Saturday, December 16, 2006 1:41:58 PM

Post# of 8585
Bearish Canadians. One Street maven thinks it's a lot of bull


Derek DeCloet
Friday, December 15, 2006

Kenneth Fisher likes a lot of things about Canada. He likes the economy, the stock market, even the weather, thanks to the mild spell that this week gripped the Centre of the Universe. But there's one thing about the place he doesn't quite get: the melancholy attitude of the investing public.

“Do you notice,” he asked, “that Canadians tend to be more permanently bearishly biased than Americans?”

No one would accuse Mr. Fisher, the long-running Forbes columnist and founder of Fisher Investments, of being “bearishly biased” about anything. He's usually bullish on the stock market and usually right, judging by his track record and the $30-billion (U.S.) or so that others have given him to manage (BCE and the University of Toronto are among his customers).

But what he's really best at is stirring the pot, and he has done it well in his latest book, The Only Three Questions that Count, which takes many of the beliefs that people hold about the stock market and trashes them. (The first of his three questions is, “What do you believe that is actually false?”)

In an interview during a Toronto pit stop, he said: “I start from the premise that a tremendous amount of conventional investing wisdom is simply passed down over time — and accepted — without any real scientific query as to whether it's valid or not.”

Here's one example: When stocks are selling at high price-earnings ratios, it's a sign the markets are getting expensive and the risk of a correction is high. Baloney, Mr. Fisher says.

Sure, it's the lesson everyone took when the equity bubble began leaking air about six years ago. But high P/Es are an unreliable indicator. The U.S. stock market looked expensive in 1998 and 1999, and the Standard & Poor's 500 rose 51 per cent over those two years. High multiples ruled in 1922, in 1935 (Depression-era profits were low), in 1963, in 1996. And each of those years, the market roared.
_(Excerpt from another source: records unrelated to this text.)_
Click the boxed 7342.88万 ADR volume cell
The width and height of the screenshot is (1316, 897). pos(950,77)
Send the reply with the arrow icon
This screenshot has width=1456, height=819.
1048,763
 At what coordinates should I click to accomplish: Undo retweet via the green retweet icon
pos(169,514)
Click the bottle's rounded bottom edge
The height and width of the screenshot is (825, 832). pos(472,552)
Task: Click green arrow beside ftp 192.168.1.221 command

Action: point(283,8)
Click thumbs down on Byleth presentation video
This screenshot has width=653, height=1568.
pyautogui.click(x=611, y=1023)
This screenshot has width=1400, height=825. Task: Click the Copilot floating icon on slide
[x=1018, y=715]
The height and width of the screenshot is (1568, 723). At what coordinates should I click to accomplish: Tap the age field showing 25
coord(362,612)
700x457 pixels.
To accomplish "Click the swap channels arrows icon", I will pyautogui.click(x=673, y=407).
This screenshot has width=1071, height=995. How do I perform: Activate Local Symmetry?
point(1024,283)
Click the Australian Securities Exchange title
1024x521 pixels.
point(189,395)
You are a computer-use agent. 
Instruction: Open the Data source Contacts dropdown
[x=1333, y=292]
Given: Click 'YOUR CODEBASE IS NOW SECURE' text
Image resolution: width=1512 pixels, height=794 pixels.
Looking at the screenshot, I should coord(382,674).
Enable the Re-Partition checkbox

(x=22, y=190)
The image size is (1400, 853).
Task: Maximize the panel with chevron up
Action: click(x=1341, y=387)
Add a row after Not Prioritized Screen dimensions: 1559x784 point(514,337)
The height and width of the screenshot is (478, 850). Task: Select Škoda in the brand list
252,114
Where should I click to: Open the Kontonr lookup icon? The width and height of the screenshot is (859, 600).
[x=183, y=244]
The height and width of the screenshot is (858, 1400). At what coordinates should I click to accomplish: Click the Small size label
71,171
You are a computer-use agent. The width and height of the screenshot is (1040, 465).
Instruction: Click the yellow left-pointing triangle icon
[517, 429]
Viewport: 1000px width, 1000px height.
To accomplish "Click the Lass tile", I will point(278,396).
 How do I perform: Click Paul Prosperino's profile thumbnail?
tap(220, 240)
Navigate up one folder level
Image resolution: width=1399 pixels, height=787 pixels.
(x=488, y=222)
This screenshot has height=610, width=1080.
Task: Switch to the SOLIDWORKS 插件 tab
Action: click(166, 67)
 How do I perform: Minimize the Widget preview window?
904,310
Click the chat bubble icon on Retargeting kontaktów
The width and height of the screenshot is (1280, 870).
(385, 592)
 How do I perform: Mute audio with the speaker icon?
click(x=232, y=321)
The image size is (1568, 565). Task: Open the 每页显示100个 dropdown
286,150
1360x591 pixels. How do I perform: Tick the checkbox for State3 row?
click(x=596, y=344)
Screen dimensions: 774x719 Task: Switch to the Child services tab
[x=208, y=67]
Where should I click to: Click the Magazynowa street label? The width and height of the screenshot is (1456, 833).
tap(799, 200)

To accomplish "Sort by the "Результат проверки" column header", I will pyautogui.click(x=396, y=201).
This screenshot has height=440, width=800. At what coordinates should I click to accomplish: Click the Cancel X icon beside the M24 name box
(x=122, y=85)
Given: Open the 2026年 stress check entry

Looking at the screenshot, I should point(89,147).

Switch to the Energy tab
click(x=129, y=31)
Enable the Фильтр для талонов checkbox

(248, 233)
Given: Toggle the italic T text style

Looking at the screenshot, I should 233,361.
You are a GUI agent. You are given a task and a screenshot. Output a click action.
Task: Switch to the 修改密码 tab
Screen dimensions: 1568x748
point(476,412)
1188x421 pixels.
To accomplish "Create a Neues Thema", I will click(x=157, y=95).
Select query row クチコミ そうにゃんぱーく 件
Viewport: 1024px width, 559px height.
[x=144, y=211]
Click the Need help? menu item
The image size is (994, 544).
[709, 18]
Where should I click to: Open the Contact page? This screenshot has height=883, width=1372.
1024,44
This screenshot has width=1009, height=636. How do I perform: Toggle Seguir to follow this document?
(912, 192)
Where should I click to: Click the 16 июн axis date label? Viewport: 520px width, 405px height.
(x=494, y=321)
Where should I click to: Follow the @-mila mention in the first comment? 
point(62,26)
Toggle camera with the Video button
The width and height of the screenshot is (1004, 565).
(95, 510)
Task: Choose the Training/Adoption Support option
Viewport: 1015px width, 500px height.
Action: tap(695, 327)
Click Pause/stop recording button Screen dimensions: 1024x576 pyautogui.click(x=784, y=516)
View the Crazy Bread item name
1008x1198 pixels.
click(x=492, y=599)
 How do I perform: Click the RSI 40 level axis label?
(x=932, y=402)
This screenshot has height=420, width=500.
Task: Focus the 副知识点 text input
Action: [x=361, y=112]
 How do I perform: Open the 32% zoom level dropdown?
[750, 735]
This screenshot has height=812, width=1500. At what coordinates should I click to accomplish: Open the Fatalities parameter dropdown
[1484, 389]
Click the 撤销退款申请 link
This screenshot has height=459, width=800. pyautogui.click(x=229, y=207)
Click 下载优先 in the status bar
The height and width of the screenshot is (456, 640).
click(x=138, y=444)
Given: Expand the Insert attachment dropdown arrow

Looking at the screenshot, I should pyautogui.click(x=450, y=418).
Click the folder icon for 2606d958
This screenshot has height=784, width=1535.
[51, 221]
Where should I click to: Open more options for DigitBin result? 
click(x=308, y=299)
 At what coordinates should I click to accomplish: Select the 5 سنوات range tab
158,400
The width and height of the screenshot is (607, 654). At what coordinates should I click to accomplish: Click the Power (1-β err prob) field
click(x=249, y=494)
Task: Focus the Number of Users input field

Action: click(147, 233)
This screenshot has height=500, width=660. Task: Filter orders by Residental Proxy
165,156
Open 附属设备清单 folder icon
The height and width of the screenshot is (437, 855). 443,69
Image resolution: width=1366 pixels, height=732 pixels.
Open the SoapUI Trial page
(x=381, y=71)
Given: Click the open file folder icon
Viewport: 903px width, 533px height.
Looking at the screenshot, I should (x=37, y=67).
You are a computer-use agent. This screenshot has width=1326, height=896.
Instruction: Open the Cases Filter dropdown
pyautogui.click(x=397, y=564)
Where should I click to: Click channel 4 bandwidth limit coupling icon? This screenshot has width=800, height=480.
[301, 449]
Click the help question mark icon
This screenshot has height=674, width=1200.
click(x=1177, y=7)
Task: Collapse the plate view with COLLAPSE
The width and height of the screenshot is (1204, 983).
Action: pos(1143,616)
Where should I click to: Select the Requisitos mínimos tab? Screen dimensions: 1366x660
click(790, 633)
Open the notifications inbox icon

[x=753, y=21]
Ready for more heresy? Here's a beaut: America's problem isn't that it has too much debt. It's that it doesn't have enough. Government borrowing has gone up, true — but so has the nation's wealth in equal measure. In the United States, at least, deficits are generally good for stock market returns and surpluses are lousy, Mr. Fisher's research shows.

Then there's the belief, a favourite chestnut of Wall Street strategists, that the U.S. consumer is finished because he's got way too much personal debt. Another myth, Mr. Fisher says. The personal savings rate excludes capital gains — which means that, according to U.S. government statisticians, “Bill Gates has never saved much of anything his whole life.”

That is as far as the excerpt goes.